Mam drukarke HP LaserJet 1012.

Od momentu update'a cups'a do 4.x z drukarką są same problemy.

Od początku - instaluję cups'a, dla pewności uruchamiam ponownie komputer.

Wchodzę na stronę administracyjną http://127.0.0.1:631/printers/

Wybieram administracja>wyszukiwanie nowej drukarki - znaleziono HP LaserJet 1012 (HP LaserJet 1012 USB 00CNFD157101 HPLIP), "wybieram dodaj tę drukarkę", wybieram właściwy sterownik i drukarka jest dodana.

Wydaje sie że jest wszystko w porządku.

Otwieram w oo dokument, drukuje - wydrukowało się. Zadowolony chcę powtórzyć drukowanie - i tutaj zaczynają się kłopoty, drukarka nic nie drukuje.

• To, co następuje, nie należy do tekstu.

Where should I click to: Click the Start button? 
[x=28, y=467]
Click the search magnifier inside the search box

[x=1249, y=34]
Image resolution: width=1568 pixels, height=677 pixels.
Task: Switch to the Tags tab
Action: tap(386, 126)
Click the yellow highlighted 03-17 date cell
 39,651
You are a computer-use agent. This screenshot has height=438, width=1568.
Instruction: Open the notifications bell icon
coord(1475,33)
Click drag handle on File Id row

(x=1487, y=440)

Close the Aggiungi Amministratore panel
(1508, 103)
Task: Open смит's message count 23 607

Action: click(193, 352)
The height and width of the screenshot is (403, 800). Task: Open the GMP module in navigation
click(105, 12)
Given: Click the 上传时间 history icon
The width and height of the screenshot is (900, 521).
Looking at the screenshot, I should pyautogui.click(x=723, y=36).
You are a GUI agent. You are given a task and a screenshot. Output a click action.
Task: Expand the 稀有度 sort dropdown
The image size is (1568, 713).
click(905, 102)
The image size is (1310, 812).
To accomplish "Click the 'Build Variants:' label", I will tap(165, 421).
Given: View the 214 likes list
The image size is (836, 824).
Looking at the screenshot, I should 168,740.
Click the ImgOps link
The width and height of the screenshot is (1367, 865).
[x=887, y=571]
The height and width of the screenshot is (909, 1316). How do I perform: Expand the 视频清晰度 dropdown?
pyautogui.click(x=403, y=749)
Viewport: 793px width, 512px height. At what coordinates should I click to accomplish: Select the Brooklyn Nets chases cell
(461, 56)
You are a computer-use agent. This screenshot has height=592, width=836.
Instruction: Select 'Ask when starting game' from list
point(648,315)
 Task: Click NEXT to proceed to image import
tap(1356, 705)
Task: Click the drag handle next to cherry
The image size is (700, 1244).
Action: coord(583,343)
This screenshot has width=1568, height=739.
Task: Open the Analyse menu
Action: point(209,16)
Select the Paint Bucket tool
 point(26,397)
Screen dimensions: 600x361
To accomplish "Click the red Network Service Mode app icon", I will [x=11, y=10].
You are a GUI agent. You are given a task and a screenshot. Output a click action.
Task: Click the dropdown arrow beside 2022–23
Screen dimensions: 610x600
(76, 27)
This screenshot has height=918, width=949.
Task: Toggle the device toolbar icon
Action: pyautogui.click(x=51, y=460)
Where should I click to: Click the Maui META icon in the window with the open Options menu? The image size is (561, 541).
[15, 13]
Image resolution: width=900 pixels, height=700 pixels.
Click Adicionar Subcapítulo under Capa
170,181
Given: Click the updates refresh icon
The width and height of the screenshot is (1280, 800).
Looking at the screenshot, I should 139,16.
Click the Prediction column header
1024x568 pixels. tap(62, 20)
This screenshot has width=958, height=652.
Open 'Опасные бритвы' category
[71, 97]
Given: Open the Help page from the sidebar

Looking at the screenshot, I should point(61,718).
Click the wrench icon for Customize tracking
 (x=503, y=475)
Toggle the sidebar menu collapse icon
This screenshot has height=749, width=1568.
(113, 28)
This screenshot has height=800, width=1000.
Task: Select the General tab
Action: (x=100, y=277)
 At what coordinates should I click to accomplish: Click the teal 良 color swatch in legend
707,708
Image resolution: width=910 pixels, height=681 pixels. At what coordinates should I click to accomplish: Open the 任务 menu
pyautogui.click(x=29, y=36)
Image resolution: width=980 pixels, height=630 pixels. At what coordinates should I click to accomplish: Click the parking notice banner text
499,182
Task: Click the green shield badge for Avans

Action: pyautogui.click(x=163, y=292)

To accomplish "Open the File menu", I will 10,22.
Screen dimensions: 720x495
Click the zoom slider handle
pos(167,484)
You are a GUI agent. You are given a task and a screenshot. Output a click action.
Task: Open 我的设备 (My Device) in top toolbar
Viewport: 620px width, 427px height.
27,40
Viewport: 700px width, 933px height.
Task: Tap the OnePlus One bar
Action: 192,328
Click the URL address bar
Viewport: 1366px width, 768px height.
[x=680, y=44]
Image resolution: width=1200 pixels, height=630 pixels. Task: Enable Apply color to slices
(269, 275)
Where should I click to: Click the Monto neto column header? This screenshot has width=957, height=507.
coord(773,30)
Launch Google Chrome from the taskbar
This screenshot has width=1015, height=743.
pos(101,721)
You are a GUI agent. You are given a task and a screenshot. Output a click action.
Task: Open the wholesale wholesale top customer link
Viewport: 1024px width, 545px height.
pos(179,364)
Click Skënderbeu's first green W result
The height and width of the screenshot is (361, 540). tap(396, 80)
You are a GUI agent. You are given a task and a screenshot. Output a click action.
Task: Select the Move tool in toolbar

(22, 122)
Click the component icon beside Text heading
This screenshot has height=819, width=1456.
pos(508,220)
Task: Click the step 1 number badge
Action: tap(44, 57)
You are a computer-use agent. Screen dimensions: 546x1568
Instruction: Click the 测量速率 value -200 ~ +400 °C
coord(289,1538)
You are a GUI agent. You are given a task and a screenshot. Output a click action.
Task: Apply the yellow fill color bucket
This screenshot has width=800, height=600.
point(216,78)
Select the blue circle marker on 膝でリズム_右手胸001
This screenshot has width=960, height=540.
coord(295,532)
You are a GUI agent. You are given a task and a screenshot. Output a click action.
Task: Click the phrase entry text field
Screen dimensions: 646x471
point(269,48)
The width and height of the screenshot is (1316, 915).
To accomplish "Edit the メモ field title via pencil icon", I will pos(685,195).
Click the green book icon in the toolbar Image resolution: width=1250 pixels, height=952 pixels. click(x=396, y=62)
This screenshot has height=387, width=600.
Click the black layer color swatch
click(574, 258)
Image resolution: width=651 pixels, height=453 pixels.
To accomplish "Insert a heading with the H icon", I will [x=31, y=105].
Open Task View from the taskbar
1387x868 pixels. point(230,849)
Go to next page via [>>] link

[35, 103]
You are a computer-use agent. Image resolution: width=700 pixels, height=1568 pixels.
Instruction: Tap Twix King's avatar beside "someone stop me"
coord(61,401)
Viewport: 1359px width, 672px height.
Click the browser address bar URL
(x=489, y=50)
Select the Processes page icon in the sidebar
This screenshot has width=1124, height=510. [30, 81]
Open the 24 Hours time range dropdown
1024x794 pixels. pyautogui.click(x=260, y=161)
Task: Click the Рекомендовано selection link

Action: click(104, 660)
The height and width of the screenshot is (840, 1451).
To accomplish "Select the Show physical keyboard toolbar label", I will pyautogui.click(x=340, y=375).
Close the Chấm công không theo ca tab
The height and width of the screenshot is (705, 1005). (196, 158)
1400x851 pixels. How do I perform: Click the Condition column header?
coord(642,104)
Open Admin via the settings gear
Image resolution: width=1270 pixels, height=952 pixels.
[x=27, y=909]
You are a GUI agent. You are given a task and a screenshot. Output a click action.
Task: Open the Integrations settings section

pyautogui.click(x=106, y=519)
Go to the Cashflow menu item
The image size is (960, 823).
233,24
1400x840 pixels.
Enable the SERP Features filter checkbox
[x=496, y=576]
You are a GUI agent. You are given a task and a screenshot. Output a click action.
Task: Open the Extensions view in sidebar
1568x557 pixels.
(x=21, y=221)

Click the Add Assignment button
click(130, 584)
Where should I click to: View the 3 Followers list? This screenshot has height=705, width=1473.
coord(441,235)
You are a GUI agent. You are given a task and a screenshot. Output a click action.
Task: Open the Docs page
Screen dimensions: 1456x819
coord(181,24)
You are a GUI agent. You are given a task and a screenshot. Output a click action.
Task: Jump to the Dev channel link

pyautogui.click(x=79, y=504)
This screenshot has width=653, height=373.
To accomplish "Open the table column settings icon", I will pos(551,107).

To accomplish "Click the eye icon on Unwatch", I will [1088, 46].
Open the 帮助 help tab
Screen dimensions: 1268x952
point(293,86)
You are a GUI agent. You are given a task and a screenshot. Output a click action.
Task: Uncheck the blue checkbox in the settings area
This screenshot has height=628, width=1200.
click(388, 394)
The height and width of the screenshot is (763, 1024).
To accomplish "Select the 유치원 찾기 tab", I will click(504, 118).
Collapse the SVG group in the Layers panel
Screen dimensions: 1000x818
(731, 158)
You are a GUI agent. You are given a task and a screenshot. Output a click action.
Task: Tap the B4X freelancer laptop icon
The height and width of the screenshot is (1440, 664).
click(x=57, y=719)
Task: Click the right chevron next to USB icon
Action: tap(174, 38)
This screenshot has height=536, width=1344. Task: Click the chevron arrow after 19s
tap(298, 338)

Wchodzę na stronę administracyjną  http://127.0.0.1:631/printers/, wybieram administracja>zarządzanie drukarkami i dostaje:

HP_LaserJet_1012_USB_00CNFD157101_HPLIP	HP LaserJet 1012	Lokalna drukarka	HP LaserJet 1012, hpcups 3.9.12	Wstrzymana - "ready to print"

Co powoduje, że drukarka została wstrzymana?Last edited by radek-s on Sun Jan 10, 2010 1:46 am; edited 1 time in total

----------

## dylon

 *radek-s wrote:*   

> 
> 
> Co powoduje, że drukarka została wstrzymana?

 

Pewnie cups w wersji 1.4.x  :Razz: 

Mnoswo ludzi ma problemy uzywajac tej wersji z drukarkami na usb.

Ja dalem sobie spokoj i zostalem przy 1.3.x...

----------

## SlashBeast

wrzuc hplip i zmien sterownik na ten dostarczany z hplip a nie z cupsa.

----------

## radek-s

hplip mam.

gdzie znajduje sie sterownik od hplip?

----------

## radek-s

Przeglądając różne fora, doszedłem do wniosku że trwałe usunięcie problemu jest niemożliwe. W związku z tym jedyną metodą na sprawne działanie jest powrót do cups v3.x

Opisany bug wiele razy został już zgłoszony...

----------

## SlashBeast

raczej v1.3 a nie v3.

----------